B y Jaime Thomas
The Granville School Board proposed a 2.5 percent tax increase at a board meeting Monday night, but that number is not set in stone.
Board of Education President John Shaw reminded everyone that if they hold at a zero percent increase this year, they’ll have to make up for it in the next few years. In a poll vote, the board unanimously decided to keep the number at the lower end of a potential spectrum.
“We are trying to do our best to control the tax levy, but due to revenue decreases, it is getting much harder,” said Cathy Somich, district business manager.
Keeping in line with that number, the board voted to raise tuition for Vermont students by 2.5 percent as well, from $8,000 to $8,200 per year. This is the first time tuition has been raised in two years.
The real vote to set this increase percentage in place for a tentative 2013-2014 budget will take place in April, weeks after a budget workshop on March 25 at 6 p.m., which the public is encouraged to attend.
“Tax payers who want to know why the budget is what it is, be here at 6 to give your input,” Shaw said.

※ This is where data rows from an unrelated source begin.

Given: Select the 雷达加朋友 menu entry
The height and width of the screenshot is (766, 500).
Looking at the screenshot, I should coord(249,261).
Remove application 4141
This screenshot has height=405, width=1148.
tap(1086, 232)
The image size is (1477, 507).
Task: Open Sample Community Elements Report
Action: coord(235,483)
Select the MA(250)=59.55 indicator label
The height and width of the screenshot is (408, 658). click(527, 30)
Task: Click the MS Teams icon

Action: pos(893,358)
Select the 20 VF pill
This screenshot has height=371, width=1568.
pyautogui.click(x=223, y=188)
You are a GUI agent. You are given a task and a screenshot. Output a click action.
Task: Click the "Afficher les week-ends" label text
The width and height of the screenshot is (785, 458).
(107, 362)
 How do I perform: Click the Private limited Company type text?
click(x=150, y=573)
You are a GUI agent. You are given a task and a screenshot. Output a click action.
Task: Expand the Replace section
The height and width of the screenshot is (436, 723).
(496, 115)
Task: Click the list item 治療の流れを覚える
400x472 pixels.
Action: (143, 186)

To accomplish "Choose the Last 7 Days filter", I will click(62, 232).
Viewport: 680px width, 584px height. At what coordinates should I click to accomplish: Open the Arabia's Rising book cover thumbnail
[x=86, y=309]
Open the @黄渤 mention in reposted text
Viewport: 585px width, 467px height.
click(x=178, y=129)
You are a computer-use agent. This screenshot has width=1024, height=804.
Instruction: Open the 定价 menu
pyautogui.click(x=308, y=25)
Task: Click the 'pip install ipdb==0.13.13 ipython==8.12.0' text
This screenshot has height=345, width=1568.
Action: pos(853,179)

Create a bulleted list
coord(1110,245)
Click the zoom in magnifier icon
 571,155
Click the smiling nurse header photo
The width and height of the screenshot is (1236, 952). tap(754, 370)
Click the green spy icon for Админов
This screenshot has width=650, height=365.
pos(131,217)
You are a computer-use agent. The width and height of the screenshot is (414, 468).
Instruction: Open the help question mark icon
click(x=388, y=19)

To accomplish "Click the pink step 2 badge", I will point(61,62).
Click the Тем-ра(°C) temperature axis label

Superintendent Mark Bessen said the same.
“That’s your time for input, and it’s a great time for discussion,” he said to the public in attendance.
Shaw wants taxpayers to participate in the process, because he thinks many don’t understand why the school needs funds.
“There are still people out there that think we’re trying to pull the wool over their eyes and we’re not really in the bind we’re in,” Shaw said.
Bessen said he recently had an opportunity, along with other school superintendents, to meet with legislators in Albany to discuss their concerns. He said the superintendents told such representatives as Stec and Little why they’re unhappy with Gov. Cuomo’s decisions.
“The governor has been touting a 4.4 percent increase in education; that’s basically a falsehood. We did better than most and we got 2.6 percent,” Bessen said, “He put the money back in the budget, but he didn’t actually give it out.”
He said education has less in the state budget now than it did four years ago, and people need to write their legislators to challenge this.
“We need the Governor to know there are kids that live north of the Tappan Zee Bridge,” Bessen said.
He also discussed with the board a proposition by local man that the Granville school district partner with China on advanced placement (AP) courses. The school would essentially act as an agent for the AP, and would hire teachers who would travel to China and teach there.
The school could potentially realize revenue from this program; however, the idea is still a gray area that needs to be explored further, Bessen said.
During the meeting, Athletic Director Steve Palmer announced that after polling the students, Gold won over Vegas Gold for future school uniforms.
“Sometimes we’ll still see a little mismatch, but down the line we’ll be more uniform and it’ll be more cost-effective,” he said.